Super easy! Dinner/lunch tomorrow
The most difficult thing for me is staying away from bread–I stinkin love it…so when I ran across this bread recipe on Elana’s pantry, I got excited…but was hesitant, because who knows how it would have turned out! She came up with this recipe with paleo eaters in mind–and let me tell you, it is YUMMY! But this recipe doesn’t make a large amount of bread, just one smaller than your nomal sized bread, loaf. I’m gonna double it next time!
Paleo Bread
1 ½ cups blanched almond flour
2 tablespoons coconut flour
¼ cup golden flaxseed meal
¼ teaspoon celtic sea salt
1 ½ teaspoons baking soda
5 eggs
¼ cup coconut oil
1 tablespoon honey
1 tablespoon apple cider vinegar
Place almond flour, coconut flour, flax, salt and baking soda in a food processor–(I don’t have one of these, so I just use my mixer, it turned out just fine)

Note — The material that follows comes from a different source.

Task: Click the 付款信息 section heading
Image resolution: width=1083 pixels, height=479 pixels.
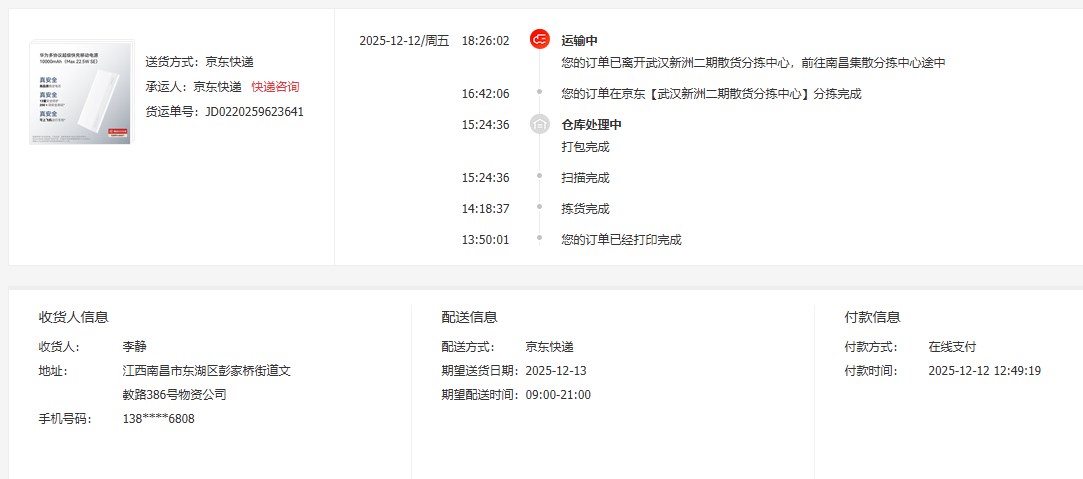Action: click(873, 317)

Pulse ingredients together
Pulse in eggs, oil, honey and vinegar
Pour batter into a greased 7.5″ x 3.5″ loaf pan
Bake at 350° for 30 minutes
Cool and serve
Meatloaf
I don’t do recipes too much, so I made this one up and it seemed to work out okay. You can probably improve it.
1 to 1 1/2 pounds of grass fed ground beef
1/2 cup almond flour
1 cup or so of salsa
1 egg
Oregano
Basil
Salt
Pepper
Mix everything together and then pat it into a baking dish greased with some coconut oil or add some olive oil to the mixture and bake for 20-30 minutes (can’t remember exactly).